> **Problem statement**
Across all the records, filter for lines with the word "computer" and copy them.

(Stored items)

__________

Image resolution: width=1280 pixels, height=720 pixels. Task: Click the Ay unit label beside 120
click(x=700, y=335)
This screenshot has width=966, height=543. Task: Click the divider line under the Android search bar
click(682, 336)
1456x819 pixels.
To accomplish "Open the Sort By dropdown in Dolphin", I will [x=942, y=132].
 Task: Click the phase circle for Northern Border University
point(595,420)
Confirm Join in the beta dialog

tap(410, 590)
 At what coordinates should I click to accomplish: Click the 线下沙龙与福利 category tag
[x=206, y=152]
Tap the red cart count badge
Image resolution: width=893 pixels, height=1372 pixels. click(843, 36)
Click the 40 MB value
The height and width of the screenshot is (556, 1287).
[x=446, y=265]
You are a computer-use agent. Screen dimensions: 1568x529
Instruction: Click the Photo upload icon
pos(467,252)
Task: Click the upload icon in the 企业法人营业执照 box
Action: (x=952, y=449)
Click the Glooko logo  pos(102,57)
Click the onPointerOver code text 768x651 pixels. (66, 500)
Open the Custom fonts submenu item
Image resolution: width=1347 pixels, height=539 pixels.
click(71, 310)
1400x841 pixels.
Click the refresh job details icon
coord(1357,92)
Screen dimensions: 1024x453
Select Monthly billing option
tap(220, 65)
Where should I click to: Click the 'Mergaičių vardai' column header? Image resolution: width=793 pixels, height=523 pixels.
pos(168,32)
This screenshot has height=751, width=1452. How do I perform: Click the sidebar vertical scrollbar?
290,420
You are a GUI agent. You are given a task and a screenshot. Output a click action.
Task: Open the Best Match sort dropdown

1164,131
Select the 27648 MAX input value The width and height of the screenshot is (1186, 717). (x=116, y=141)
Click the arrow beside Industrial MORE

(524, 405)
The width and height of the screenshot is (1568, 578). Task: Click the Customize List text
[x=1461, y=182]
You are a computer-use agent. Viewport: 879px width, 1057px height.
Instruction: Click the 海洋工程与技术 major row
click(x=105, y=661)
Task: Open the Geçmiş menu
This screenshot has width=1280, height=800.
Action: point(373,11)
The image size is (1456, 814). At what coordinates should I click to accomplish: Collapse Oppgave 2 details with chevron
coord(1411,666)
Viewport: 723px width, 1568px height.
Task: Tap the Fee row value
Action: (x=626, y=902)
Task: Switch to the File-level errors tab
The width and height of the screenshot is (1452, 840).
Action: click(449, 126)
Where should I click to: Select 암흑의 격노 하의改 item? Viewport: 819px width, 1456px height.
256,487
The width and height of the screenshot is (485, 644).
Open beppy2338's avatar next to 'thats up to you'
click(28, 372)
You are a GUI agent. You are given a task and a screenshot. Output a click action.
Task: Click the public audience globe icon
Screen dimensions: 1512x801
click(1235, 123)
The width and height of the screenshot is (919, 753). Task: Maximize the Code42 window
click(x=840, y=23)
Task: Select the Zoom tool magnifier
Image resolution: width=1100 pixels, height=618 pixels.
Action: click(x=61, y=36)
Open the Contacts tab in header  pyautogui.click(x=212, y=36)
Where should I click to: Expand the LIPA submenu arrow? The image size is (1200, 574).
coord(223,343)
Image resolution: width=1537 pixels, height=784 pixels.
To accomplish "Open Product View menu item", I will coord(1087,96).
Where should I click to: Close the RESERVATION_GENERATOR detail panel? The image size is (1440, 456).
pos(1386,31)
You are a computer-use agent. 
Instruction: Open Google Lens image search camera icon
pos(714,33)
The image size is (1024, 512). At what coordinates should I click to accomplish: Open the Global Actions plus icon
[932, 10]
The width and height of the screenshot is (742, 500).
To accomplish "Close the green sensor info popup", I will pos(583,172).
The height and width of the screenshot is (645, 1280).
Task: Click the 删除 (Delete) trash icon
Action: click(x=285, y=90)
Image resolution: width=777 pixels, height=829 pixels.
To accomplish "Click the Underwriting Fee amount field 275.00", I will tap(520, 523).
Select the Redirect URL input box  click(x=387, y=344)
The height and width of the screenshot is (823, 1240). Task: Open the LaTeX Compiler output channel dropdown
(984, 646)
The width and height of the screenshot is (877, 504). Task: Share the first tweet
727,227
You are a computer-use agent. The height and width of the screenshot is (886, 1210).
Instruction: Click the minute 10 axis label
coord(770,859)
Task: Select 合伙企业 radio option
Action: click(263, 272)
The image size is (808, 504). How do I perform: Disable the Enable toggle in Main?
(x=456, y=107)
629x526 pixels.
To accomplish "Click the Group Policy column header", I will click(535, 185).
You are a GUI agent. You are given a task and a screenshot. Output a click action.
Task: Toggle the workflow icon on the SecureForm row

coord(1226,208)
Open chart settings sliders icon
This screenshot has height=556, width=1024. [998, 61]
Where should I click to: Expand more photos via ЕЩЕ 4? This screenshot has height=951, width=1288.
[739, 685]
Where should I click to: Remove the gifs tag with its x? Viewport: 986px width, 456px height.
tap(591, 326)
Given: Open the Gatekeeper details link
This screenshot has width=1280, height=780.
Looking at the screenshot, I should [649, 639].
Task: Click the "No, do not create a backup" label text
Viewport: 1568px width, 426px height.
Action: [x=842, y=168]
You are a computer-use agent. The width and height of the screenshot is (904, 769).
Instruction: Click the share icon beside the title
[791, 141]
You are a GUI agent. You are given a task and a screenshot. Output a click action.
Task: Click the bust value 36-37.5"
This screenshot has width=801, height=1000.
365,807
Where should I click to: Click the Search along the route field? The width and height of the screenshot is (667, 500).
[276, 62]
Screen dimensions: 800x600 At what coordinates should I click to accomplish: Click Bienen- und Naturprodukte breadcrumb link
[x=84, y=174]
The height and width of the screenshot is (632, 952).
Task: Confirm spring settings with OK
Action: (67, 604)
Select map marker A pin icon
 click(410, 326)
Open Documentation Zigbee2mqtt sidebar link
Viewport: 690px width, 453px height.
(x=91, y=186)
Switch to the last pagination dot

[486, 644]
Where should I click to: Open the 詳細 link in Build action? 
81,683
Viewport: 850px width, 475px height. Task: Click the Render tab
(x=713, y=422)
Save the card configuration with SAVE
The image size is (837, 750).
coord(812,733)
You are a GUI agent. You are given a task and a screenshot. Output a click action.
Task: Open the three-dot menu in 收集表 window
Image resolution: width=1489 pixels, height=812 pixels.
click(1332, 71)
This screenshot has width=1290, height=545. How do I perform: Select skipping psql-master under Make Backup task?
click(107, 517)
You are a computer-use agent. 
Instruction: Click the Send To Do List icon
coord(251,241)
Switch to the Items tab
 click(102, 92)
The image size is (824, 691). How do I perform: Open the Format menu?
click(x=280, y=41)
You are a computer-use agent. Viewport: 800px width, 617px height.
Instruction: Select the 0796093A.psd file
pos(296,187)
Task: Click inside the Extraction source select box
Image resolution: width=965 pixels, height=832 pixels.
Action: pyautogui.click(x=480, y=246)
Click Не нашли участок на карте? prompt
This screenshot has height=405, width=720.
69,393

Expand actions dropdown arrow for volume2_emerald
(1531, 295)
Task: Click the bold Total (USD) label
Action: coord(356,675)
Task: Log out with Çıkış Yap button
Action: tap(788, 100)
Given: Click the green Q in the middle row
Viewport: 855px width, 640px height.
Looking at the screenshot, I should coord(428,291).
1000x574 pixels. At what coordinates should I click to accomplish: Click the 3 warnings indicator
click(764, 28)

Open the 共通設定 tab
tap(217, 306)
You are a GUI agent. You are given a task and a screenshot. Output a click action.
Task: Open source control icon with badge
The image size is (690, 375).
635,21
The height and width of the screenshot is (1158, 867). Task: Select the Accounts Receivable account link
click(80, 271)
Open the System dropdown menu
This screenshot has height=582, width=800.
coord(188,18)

__________

> **Result of the exercise**
You are a computer-use agent. Screen dimensions: 1568x529
You are a computer-use agent. Viewport: 879px width, 1057px height.
You are a computer-use agent. 
You are a computer-use agent. The height and width of the screenshot is (886, 1210).
You are a computer-use agent. The width and height of the screenshot is (904, 769).
You are a computer-use agent. 
You are a computer-use agent. Viewport: 800px width, 617px height.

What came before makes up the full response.